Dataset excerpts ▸
::::::::::

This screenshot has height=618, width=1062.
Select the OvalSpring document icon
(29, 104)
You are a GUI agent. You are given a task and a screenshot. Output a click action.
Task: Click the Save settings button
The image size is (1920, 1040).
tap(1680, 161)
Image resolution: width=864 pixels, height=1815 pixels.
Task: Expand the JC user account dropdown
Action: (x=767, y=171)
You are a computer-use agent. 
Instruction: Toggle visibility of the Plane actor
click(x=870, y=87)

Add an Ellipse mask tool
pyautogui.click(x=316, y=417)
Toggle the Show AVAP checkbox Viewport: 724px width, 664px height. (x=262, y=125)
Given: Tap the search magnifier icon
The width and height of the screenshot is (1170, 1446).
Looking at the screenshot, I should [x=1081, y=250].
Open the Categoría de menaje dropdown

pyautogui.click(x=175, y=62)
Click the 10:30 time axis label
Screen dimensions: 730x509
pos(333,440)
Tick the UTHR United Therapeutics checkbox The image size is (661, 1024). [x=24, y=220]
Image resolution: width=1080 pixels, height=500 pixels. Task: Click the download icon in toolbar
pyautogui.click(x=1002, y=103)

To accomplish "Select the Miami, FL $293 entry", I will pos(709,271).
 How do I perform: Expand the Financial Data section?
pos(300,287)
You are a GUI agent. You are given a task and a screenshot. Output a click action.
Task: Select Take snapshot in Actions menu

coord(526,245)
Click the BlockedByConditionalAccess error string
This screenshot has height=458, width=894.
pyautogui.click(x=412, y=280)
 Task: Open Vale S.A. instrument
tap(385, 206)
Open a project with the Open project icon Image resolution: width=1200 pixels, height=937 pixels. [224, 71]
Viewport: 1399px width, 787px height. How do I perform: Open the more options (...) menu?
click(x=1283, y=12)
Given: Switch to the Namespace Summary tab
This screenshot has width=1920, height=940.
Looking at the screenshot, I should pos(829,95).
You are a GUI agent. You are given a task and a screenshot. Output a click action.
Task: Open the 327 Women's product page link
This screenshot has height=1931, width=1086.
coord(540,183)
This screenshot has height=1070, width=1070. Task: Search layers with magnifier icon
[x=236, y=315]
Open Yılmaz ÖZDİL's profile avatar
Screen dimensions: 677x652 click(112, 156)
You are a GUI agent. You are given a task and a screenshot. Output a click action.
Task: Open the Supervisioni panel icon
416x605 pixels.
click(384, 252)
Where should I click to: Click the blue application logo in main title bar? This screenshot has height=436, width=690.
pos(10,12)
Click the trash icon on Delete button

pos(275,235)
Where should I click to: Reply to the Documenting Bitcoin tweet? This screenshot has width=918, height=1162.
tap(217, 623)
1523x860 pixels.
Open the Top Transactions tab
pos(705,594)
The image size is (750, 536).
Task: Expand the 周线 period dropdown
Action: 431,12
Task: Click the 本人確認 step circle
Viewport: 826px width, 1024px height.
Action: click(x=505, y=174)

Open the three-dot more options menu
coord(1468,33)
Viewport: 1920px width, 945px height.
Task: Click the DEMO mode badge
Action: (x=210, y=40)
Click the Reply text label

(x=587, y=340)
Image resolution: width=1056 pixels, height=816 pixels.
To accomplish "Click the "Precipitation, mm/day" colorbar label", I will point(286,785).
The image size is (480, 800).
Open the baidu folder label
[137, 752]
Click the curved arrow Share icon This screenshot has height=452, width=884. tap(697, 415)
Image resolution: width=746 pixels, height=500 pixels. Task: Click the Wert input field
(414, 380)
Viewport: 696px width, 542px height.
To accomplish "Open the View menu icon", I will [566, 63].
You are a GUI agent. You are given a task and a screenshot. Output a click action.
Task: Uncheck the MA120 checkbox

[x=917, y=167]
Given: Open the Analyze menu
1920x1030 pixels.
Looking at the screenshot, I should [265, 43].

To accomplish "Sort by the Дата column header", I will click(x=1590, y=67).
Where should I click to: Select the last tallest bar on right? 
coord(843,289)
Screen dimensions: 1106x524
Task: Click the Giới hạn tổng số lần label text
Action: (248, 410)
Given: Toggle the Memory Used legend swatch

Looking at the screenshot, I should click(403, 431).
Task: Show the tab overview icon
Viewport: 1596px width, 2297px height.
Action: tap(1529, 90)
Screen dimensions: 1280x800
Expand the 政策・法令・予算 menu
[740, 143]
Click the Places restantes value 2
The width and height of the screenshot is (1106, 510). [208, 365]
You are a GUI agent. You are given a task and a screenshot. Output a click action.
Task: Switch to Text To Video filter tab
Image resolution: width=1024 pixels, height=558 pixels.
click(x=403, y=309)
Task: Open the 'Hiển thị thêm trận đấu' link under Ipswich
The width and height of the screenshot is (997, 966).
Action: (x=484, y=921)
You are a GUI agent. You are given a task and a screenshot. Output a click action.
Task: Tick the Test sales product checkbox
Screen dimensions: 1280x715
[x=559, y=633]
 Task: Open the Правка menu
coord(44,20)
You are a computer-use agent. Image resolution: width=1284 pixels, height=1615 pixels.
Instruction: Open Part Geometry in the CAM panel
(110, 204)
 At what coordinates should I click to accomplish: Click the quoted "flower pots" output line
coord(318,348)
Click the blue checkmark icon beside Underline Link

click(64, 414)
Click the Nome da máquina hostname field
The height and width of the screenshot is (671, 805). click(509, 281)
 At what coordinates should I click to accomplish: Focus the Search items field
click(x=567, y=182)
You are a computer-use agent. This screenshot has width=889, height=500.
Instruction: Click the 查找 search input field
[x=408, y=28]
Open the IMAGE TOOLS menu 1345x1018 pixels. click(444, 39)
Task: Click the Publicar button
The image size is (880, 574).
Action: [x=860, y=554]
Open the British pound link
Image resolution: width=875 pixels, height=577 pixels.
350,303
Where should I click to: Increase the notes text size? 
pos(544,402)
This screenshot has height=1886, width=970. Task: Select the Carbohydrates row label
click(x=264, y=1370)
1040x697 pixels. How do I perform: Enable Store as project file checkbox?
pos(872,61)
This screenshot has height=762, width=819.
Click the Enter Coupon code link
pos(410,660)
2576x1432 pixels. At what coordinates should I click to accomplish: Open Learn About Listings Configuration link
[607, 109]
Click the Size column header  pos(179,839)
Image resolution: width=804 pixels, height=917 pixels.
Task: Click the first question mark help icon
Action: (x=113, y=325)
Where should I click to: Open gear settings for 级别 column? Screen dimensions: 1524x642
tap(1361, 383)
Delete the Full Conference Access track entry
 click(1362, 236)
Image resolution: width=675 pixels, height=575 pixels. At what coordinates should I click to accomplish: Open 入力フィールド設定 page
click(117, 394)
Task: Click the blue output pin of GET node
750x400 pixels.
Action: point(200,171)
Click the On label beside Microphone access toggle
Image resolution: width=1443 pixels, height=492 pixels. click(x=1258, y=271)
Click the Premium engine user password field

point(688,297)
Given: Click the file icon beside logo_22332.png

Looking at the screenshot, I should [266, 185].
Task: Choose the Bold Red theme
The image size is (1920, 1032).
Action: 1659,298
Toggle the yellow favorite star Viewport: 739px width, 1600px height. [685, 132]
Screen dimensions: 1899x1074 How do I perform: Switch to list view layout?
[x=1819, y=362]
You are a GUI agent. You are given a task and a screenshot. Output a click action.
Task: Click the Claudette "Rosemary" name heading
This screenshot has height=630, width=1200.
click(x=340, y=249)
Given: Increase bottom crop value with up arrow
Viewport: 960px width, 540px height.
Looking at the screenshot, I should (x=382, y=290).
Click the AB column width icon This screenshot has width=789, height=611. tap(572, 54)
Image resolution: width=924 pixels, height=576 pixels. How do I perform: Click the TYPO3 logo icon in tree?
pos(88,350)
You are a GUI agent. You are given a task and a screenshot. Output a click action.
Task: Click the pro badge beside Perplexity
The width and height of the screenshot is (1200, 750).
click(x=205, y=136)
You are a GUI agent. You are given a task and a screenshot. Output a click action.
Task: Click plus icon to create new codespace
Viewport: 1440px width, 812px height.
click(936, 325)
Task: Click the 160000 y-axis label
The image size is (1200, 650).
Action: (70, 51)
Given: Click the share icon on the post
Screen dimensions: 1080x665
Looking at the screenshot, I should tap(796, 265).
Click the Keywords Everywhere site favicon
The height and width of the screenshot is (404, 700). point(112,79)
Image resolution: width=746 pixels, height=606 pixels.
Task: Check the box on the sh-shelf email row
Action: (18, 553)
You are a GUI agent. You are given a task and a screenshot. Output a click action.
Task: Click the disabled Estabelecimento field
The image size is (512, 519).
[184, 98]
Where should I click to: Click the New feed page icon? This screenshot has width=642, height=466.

::::::::::

Exercise directions ▸ Nothing but the lines from the one containing "Task: Click the Claudette" to the end of the entries belongs in the answer, and each must match exactly.

Response ▸
Task: Click the Claudette "Rosemary" name heading
This screenshot has height=630, width=1200.
click(x=340, y=249)
Given: Increase bottom crop value with up arrow
Viewport: 960px width, 540px height.
Looking at the screenshot, I should (x=382, y=290).
Click the AB column width icon This screenshot has width=789, height=611. tap(572, 54)
Image resolution: width=924 pixels, height=576 pixels. How do I perform: Click the TYPO3 logo icon in tree?
pos(88,350)
You are a GUI agent. You are given a task and a screenshot. Output a click action.
Task: Click the pro badge beside Perplexity
The width and height of the screenshot is (1200, 750).
click(x=205, y=136)
You are a GUI agent. You are given a task and a screenshot. Output a click action.
Task: Click plus icon to create new codespace
Viewport: 1440px width, 812px height.
click(936, 325)
Task: Click the 160000 y-axis label
The image size is (1200, 650).
Action: (70, 51)
Given: Click the share icon on the post
Screen dimensions: 1080x665
Looking at the screenshot, I should tap(796, 265).
Click the Keywords Everywhere site favicon
The height and width of the screenshot is (404, 700). point(112,79)
Image resolution: width=746 pixels, height=606 pixels.
Task: Check the box on the sh-shelf email row
Action: (18, 553)
You are a GUI agent. You are given a task and a screenshot. Output a click action.
Task: Click the disabled Estabelecimento field
The image size is (512, 519).
[184, 98]
Where should I click to: Click the New feed page icon? This screenshot has width=642, height=466.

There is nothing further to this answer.